In Kellogg Estate v. Kellogg, the Court was dealing with what is referred to as a “pour-over” clause. The purpose of the clause was to make a gift under a will to an existing trust. A husband and wife established a family trust for estate planning purposes with their three children as the primary beneficiaries. The trust included a provision that upon the death of the survivor of the husband and wife, the primary beneficiaries were to receive equal shares in the balance; one half distributed on the surviving parent’s death and one half five years later.

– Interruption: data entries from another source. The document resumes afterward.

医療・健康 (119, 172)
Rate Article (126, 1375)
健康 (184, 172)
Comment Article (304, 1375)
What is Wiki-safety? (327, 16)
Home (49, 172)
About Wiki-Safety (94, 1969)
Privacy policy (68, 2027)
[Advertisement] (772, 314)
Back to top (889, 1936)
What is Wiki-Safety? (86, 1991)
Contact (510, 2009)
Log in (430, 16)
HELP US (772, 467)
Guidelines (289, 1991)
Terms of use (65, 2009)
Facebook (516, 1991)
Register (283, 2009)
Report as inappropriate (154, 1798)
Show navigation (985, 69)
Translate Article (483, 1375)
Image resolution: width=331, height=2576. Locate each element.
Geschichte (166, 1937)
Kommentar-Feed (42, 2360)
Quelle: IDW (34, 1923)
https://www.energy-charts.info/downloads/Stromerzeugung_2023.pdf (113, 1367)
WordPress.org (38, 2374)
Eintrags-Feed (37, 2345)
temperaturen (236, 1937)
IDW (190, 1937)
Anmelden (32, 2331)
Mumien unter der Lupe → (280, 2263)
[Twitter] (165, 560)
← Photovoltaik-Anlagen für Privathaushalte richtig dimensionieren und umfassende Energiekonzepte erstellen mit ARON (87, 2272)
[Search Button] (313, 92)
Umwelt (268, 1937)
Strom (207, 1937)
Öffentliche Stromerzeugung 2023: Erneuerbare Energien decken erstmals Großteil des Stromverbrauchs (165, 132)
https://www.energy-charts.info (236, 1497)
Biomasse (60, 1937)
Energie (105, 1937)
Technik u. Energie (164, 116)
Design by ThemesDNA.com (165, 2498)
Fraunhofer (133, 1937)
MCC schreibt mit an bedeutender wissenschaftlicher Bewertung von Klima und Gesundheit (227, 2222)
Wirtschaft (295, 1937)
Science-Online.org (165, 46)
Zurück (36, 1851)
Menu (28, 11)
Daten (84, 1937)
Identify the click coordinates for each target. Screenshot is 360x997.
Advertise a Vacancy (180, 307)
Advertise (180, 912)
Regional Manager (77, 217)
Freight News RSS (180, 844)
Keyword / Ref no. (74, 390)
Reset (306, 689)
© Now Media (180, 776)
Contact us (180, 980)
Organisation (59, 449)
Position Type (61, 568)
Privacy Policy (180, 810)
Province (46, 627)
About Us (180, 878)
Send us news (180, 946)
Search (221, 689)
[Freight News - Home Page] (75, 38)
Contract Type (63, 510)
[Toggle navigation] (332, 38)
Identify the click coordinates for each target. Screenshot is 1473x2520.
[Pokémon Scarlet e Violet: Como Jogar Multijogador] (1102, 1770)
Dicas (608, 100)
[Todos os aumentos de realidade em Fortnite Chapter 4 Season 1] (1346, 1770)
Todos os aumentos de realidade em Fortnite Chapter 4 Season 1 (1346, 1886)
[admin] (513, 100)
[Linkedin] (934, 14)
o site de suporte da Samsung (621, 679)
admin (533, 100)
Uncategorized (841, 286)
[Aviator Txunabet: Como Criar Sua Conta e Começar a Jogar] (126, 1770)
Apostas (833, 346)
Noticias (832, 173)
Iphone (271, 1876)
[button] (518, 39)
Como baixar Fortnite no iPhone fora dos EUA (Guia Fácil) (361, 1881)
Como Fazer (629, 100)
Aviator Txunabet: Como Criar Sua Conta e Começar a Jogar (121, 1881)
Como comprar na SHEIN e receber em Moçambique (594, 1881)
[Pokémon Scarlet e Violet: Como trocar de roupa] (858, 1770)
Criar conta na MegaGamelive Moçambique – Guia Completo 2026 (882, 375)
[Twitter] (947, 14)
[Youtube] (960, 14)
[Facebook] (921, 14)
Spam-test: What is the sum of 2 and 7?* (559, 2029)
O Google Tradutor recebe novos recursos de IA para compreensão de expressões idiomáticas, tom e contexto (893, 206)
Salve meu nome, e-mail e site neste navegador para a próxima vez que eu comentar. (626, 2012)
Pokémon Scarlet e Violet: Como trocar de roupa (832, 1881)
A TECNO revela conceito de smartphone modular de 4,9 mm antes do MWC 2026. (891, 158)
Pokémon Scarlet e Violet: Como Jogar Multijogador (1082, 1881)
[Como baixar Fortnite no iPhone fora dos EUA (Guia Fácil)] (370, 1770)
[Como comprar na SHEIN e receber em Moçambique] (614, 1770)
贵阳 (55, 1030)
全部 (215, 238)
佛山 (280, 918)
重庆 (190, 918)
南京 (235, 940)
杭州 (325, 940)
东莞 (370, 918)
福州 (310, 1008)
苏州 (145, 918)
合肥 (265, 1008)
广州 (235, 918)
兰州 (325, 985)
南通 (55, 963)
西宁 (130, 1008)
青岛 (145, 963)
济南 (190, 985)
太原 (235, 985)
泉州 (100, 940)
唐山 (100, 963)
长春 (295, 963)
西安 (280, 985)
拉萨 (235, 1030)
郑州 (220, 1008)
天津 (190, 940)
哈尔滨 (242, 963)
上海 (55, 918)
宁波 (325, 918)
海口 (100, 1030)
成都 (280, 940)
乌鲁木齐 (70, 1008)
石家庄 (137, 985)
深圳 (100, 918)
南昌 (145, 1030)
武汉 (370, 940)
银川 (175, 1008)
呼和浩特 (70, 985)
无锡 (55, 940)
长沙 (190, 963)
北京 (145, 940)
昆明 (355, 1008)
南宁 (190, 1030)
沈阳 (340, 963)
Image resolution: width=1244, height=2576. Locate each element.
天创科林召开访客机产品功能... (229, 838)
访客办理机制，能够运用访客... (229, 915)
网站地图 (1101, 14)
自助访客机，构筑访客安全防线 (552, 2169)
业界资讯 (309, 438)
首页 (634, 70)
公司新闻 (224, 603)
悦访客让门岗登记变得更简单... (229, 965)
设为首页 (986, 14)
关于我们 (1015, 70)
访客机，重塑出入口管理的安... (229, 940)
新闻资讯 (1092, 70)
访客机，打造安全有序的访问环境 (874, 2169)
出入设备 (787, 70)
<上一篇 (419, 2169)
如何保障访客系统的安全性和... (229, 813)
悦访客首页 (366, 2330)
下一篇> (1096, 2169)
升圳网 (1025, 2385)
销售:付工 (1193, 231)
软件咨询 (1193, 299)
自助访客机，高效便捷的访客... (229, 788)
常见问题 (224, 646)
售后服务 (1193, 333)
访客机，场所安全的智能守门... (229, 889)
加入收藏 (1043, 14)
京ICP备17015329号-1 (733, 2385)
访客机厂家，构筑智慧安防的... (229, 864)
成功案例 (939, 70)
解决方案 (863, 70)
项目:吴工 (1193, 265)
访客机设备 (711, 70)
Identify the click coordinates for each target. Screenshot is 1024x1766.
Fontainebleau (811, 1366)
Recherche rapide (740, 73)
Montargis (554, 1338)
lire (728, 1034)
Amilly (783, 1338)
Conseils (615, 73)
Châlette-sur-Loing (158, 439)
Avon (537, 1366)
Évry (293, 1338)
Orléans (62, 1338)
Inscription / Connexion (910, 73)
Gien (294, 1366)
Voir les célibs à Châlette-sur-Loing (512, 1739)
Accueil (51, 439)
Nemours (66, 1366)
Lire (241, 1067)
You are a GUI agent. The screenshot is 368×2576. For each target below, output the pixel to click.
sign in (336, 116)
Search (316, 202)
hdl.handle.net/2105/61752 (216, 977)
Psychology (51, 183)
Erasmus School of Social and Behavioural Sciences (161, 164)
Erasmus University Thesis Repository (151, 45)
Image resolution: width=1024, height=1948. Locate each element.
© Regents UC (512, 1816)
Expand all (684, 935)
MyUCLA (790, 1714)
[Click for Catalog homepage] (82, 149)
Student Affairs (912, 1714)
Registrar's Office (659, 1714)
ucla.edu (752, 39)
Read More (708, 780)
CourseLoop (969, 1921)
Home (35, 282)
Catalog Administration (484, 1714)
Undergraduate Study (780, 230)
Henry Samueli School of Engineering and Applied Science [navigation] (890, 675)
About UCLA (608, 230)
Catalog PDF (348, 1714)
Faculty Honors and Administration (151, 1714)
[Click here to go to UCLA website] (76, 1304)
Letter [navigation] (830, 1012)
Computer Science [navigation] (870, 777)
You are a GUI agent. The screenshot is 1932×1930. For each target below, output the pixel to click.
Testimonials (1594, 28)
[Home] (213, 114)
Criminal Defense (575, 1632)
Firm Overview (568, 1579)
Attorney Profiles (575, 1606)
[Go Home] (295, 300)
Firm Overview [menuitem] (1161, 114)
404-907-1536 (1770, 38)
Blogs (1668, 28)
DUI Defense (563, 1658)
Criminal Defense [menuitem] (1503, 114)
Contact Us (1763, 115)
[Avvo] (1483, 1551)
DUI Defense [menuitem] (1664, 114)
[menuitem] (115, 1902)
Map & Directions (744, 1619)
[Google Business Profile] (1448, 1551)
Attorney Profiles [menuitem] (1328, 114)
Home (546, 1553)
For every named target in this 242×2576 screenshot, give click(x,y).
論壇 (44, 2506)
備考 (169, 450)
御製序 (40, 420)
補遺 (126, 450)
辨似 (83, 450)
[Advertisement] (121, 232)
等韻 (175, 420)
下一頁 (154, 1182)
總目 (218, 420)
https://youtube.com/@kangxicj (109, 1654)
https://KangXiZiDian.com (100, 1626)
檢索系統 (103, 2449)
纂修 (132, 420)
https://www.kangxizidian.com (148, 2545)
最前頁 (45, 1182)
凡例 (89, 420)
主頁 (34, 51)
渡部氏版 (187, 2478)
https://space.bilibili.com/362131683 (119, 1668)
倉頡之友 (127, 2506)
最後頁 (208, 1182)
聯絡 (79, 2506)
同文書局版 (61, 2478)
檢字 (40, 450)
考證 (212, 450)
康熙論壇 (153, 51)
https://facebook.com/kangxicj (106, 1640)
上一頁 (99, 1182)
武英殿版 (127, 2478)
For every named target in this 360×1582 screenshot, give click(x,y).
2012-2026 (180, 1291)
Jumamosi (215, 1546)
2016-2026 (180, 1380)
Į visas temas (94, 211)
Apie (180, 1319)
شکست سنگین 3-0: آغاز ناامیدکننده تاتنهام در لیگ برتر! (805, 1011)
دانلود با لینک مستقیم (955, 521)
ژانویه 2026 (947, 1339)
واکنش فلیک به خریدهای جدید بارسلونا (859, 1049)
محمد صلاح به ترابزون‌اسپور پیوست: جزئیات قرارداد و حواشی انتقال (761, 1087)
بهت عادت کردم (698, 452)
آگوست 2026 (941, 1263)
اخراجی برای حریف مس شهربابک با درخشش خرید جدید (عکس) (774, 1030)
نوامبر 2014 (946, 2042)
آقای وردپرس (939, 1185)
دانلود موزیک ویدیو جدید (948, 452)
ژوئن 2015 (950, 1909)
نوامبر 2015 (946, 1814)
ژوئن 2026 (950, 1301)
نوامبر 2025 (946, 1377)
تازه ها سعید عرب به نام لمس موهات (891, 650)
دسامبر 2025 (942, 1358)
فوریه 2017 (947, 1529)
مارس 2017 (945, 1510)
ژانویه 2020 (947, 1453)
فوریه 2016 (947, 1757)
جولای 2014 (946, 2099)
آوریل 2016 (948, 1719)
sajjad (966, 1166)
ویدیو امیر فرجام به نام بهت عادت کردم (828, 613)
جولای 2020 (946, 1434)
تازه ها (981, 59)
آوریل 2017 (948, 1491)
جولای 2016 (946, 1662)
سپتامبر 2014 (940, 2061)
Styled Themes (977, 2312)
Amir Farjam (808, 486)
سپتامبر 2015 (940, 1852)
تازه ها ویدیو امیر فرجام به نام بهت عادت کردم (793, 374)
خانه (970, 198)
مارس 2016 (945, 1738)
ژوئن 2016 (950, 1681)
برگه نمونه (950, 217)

The husband and wife both executed wills dated the same date as the trust. Their wills included a bequest of the residue of their respective estates to the trust, to be administered in accordance with the trust, “including any amendments thereto made before my death”. The Wills also included a clause stating that if a bequest to the trust was invalid, the residue of the respective estates were to be managed and distributed under the terms of the trust as it existed immediately prior to its determination of invalidity and incorporated the trust by reference into the will.

Subsequent to the execution of the wills, the parents amended the trust, the primary change being the removal of one child as a beneficiary.

The issue for the Court was whether, firstly, incorporation of the trust into the wills of the parents generally was valid and, secondly, whether the subsequent amendment to the trust was likewise incorporated into the wills.

The Court conducted a review of the relevant law of incorporation into a will. It concluded that incorporation of a document into a will is valid if (1) the document is in existence at the time the will is made and (2) the document is beyond doubt the document referred to. The Court found that the original trust met this test and could properly be incorporated into the parents’ wills.

As for the amendment though, because it post-dated the wills, it did not meet the test for incorporation. As a result, it could only have testamentary effect if it met the requirements of the B.C. Wills Act, in particular the requirement for two witnesses (s. 4 of the Succession Law Reform Act in Ontario). The trust amendment was not witnessed.

But what of that part of the incorporation provision in the wills stating, “including any amendments thereto made before my death”. This provision was not effective to include the amendment as a testator may not reserve the ability to make gifts upon death after the date of the will without complying with the requirements of the Wills Act.

The effect of the decision is that the residue of the estates was a valid bequest to the trust as it existed before the amendment; i.e. with all three children as beneficiaries.

This decision underlies the need to always keep in mind the formality requirements for documents intended to have testamentary effect.